Segment Start: Material provided
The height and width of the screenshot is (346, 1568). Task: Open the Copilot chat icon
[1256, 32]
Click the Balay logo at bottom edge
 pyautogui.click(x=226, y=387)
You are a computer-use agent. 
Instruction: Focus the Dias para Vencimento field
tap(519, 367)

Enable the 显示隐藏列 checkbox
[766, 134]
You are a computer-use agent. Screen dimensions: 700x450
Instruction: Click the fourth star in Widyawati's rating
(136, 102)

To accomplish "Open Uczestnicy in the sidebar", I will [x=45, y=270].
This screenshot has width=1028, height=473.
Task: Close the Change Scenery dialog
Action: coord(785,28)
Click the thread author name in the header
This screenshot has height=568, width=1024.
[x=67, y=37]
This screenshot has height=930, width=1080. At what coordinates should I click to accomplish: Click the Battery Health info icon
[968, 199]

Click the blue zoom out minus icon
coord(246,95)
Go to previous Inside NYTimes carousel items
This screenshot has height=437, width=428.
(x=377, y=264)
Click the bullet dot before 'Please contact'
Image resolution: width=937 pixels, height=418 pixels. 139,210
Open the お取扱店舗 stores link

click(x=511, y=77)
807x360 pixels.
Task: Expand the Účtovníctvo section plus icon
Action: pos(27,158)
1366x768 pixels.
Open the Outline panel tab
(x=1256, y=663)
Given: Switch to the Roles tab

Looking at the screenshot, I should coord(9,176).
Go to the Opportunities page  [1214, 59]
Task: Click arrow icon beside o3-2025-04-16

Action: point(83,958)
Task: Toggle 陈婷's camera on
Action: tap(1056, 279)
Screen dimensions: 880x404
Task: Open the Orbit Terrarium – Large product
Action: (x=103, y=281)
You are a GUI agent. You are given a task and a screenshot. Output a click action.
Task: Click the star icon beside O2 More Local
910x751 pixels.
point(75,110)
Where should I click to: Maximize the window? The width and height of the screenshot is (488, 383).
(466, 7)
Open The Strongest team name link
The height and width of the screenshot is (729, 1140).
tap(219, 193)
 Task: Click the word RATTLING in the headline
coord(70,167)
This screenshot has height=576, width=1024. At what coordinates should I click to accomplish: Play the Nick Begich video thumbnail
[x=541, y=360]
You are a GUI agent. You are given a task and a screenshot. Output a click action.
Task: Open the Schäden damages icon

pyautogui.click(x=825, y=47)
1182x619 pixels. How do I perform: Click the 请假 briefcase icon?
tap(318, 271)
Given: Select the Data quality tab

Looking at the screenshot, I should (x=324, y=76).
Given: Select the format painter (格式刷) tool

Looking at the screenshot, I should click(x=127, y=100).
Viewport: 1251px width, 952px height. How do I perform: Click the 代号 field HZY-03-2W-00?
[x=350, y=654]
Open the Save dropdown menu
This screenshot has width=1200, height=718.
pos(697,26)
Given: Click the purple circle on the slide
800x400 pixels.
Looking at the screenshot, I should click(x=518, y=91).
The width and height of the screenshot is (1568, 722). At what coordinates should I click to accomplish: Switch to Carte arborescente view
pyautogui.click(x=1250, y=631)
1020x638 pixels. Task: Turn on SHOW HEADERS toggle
Segment End: Material provided
Return only the number of lines in the data above that hold the word "agent".

4